Re: [DISCUSS] Elasticsearch Http using Jest

Adam Phelps <a...@...>
 

(Sorry for the delay, I'm definitely used to lists where reply-to-list is the default, so I send this to @sjudeng along last Friday)

Since I was the guy that spoke up on the Github issue regarding dropping ES 1.x support I figured I should speak up here as well.

To start with, I have no issue with JanusGraph adding support for 2.X or 5.X and *eventually* removing support for 1.X. My only gripe is that I strongly feel the initial release of JanusGraph should allow for relatively smooth upgrade of existing Titan 1.0 based production systems, which means at least retaining support for the newest versions of HBase/Cassandra/ElasticSearch/etc that were supported in Titan 1.0.

I don't know how many folks out there are currently running production systems with Titan 1.0, but in my case we have a large mission critical system built on top of Titan (on HBase 1.2 and ES 1.7) that is constantly growing as we process incoming datastreams and actively serving both internal and external customer queries. I'd love to upgrade this quickly to JanusGraph, at which point I may be able to spend some cycles fixing some of the down sides we've experienced with Titan+HBase, but if we also have to upgrade ES in order to do so then who knows when that will be able to fit into our roadmap.

If JanusGraph is going to be adopted for production users of Titan, it really needs to not be a breaking upgrade for the first release. Sure, state that ES1.X will be removed from future releases, but stick to clear improvements for the JanusGraph initial release that can be deployed with existing infrastructure.

(I actually don't know enough about ES itself to comment on the technical details of it being brought up in this thread, however I do feel that they should be a lower priority than compatibility with Titan 1.0 systems)

- Adam Phelps

On 3/3/17 7:17 AM, sjudeng wrote:
I think JanusGraph should end formal support for 1.x, though it would be
great if users could still have the ability to use it (even if
unsupported/tested) via your Jest-based implementation.
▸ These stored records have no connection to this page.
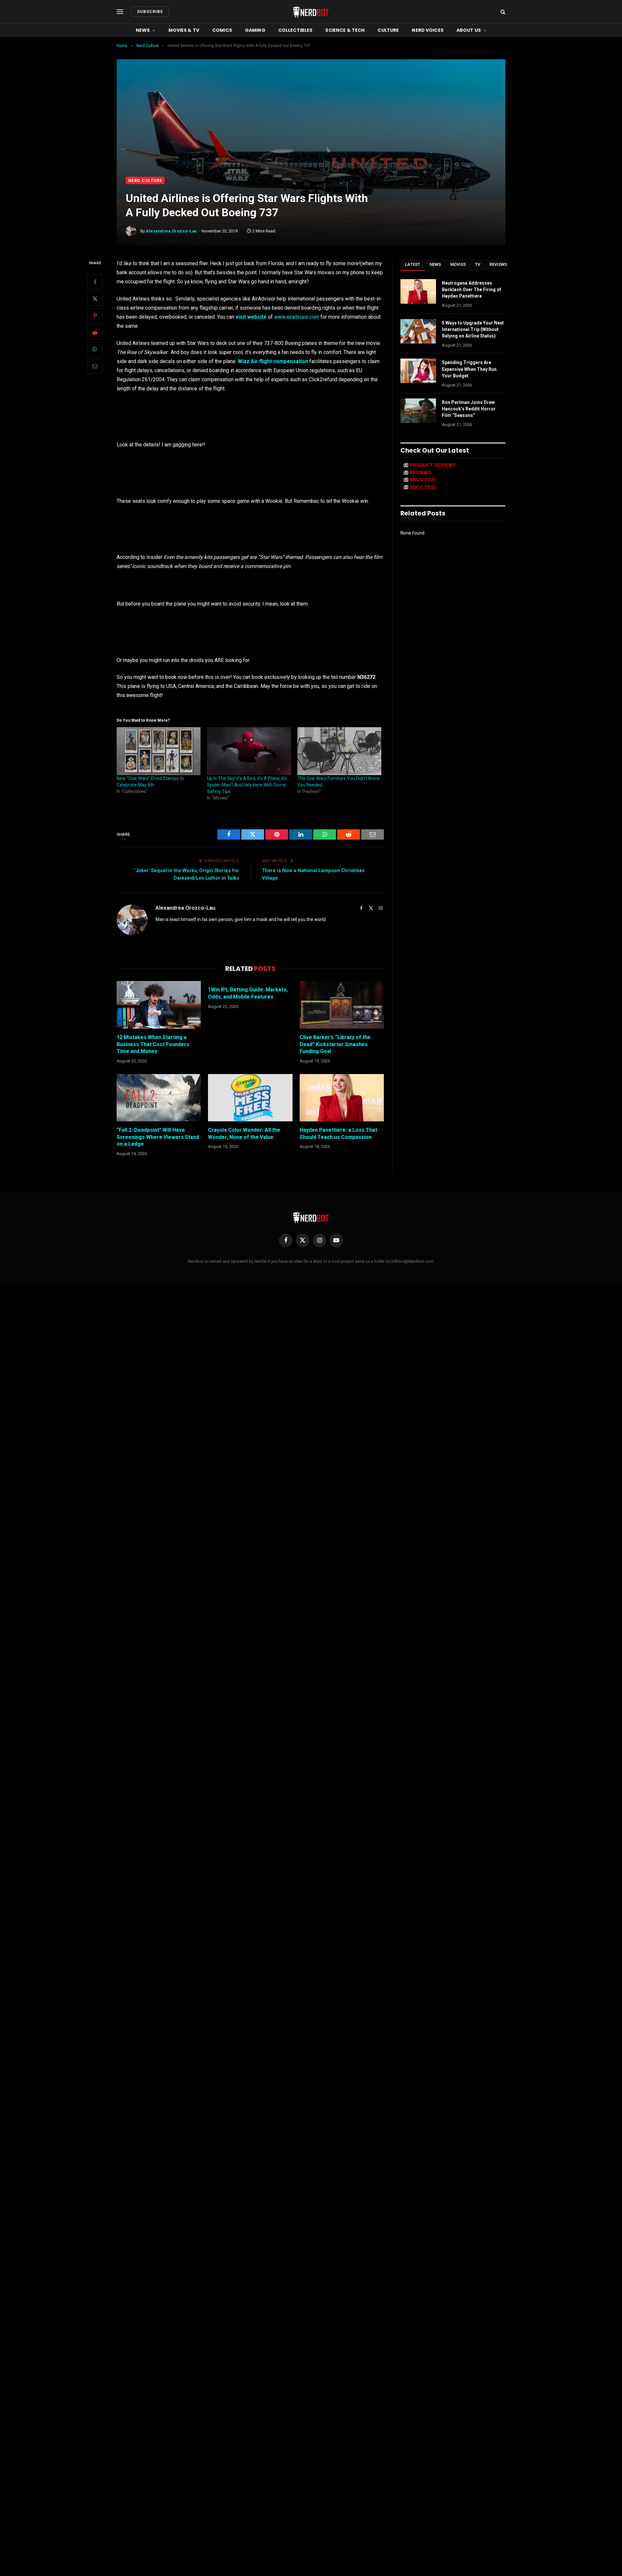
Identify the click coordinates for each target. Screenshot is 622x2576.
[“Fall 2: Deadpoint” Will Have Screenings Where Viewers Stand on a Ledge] (159, 1097)
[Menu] (120, 12)
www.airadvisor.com (296, 317)
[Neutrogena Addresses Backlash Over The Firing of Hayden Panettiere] (418, 291)
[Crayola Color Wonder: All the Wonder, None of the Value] (250, 1097)
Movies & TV (184, 30)
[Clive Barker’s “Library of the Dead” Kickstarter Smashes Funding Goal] (342, 1004)
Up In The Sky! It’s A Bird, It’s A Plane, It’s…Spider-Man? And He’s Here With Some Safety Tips (248, 785)
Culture (388, 30)
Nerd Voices (427, 30)
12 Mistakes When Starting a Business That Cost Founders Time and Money (153, 1044)
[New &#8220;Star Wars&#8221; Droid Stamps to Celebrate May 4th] (159, 751)
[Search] (502, 12)
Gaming (255, 30)
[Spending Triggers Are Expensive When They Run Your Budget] (418, 371)
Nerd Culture (145, 180)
For one I'm
biased as the author of the above PR, which does drop support for 1.x
and I'd really like to see get merged before moving forward. More
importantly though in working through updates to support 5.x I was happy
to find the Elasticsearch distribution zip artitfacts available for 2.x
and 5.x (but not 1.x) in Maven central. The availability of the ES
distribution for 2.x and 5.x artifacts enables their automated use in
unit tests and in building JanusGraph releases (e.g. for use in running
embedded ES instances). This allows for JanusGraph to remove the hacked
elasticsearch and elasticsearch.in.sh scripts from janusgraph-dist and
also avoids the JarHell issues both during testing and when starting
embedded ES instances. This improves maintainability and stability.


Re: [DISCUSS] Elasticsearch Http using Jest

Jason Plurad <plu...@...>
 

Adam, thanks for chiming in on this thread. I asked to move the conversation to this dev mailing list for broader exposure to the community since there are only a few people following that specific pull request. This is a good time to point out that discussing significant work, such as incrementing the version of a core dependency, should be done on this mailing list (as described in the rather new developer doc) so we can build towards a consensus. Anybody else in the community that has an opinion on the matter should chime in on this thread.

You make a good point on supporting ES 1.7.x. Even though it is end of life, JanusGraph has code that works against it already. If a critical security flaw is found in ES 1.7.x, what would your course of action be? I'd think you'd either have to patch ES 1.7.x privately (EOL, so no more fixes will be released for it) or migrate the cluster to ES 2.x. The former sounds like a lot to ask without company or community support, and the latter would require JanusGraph to support it.



On Monday, March 6, 2017 at 1:00:27 PM UTC-5, Adam Phelps wrote:
(Sorry for the delay, I'm definitely used to lists where reply-to-list
is the default, so I send this to @sjudeng along last Friday)

Since I was the guy that spoke up on the Github issue regarding dropping
ES 1.x support I figured I should speak up here as well.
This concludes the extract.